Doubt about the benchmarking tutorial

I was reading and following the great tutorial provided at: Deploy a PyTorch model from Hugging Face | Modular Docs but there is a thing I don’t understand about it.

When you run the server you can clearly see MAX Engine is running and is compiling the graph (as shown in stdout). Yet at the end of the tutorial it is said that you can change the backed to vLLM or TensorRT-LLM by just changing the parameters on the benchmarking script, that’s the part that I don’t really understand.

How is it possible to change the backend from the benchmarking script if the server is already running and using MAX Engine, does changing the backend not imply that the graph should be compiled again with the new selected backend and so on?

Probably I’m missing some key details here so any help is highly appreciated, thanks in advance.

1 Like

The benchmarking script itself will run against various backends (docs and script here), but that assumes that instances of them are up and running.

You’re right that the example there takes you through starting up MAX Serve and leaves an instance of that running. To benchmark against TensorRT-LLM or vLLM, it’s assumed that you’d separately spin up a vLLM, etc. instance on equivalent hardware and run the same script against that.
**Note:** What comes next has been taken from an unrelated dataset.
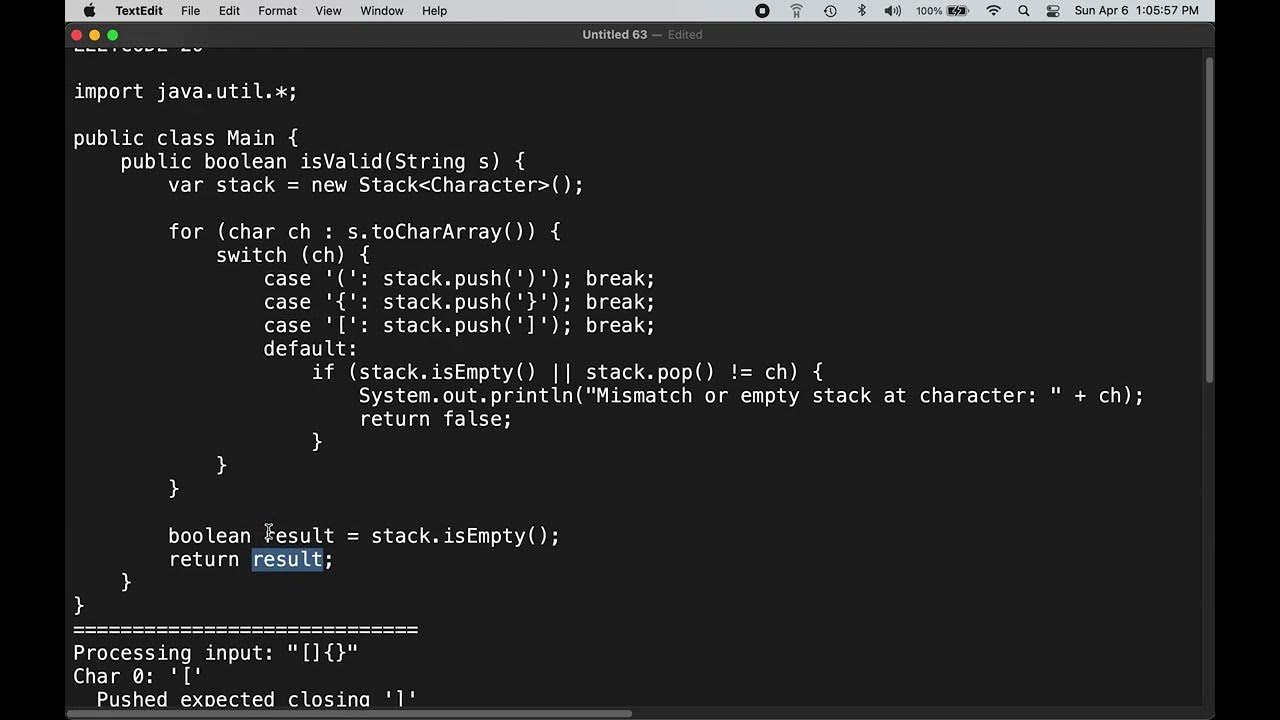Viewport: 1280px width, 720px height.
Task: Launch Spotlight search from the menu bar
Action: [1023, 11]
The benchmark script itself won’t replace the serving backend that is running. The --backend parameter on that script ensures that the output is compatible with the various backends. The server and the benchmark are independent processes. Hopefully, that clears things up a bit.

2 Likes

Yes that clears everything up, thanks!.

1 Like

This topic was automatically closed 12 hours after the last reply. New replies are no longer allowed.